Елена наклонилась, подняла фотографию, осторожно стряхнула с неё осколки стекла. На секунду задержалась, глядя в лицо матери — чёрно-белое, чуть выцветшее, с мягкой улыбкой, которую она знала наизусть.
Потом выпрямилась, медленно, как будто тяжесть этой маленькой рамки тянула её вниз.
— Выходите, — сказала она, не глядя ни на Викторию, ни на Алексея. Голос был ровным, почти бесцветным, но внутри что-то дрожало. — Завтра. Максимум — послезавтра. Я так больше не могу. Не хочу. Не буду. Сумки свои собирайте — и на выход.
Виктория собиралась долго. Сначала — вещи детей: куртки, ботинки, пластмассовые машины. Потом пакеты с продуктами — и всё это с комментариями:
— Это я обратно к маме не повезу…
— А это, может, вам оставить? Всё равно с акцией брала…
— Мальчики, не трогайте её! Видите же, тётя Лена сердится!

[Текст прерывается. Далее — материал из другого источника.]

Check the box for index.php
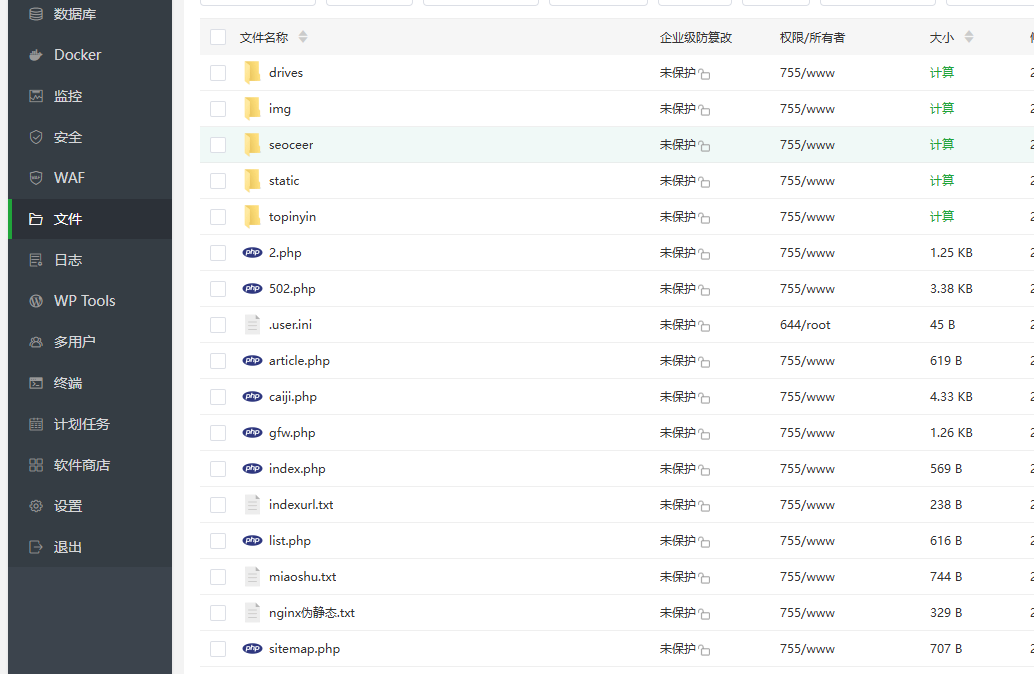Screen dimensions: 1034x674 coord(218,469)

Алексей стоял у окна. Елена даже не спрашивала, что он решил. Он молчал, но в его молчании было что-то неуловимо постороннее.
Виктория уехала ближе к вечеру. Машина долго не заводилась, дети плакали, один уронил рюкзак прямо в грязь. Елена не вышла провожать. Села в кресло и смотрела в окно, пока шум за дверью не утих совсем.
В квартире стало тихо. Даже чересчур. Она убрала со стола, вытерла раковину, сменила полотенце на кухне. В ванной — выкинула чужие щётки. Потом пошла в комнату и закрыла глаза. Пустота. Но не страшная. Чистая.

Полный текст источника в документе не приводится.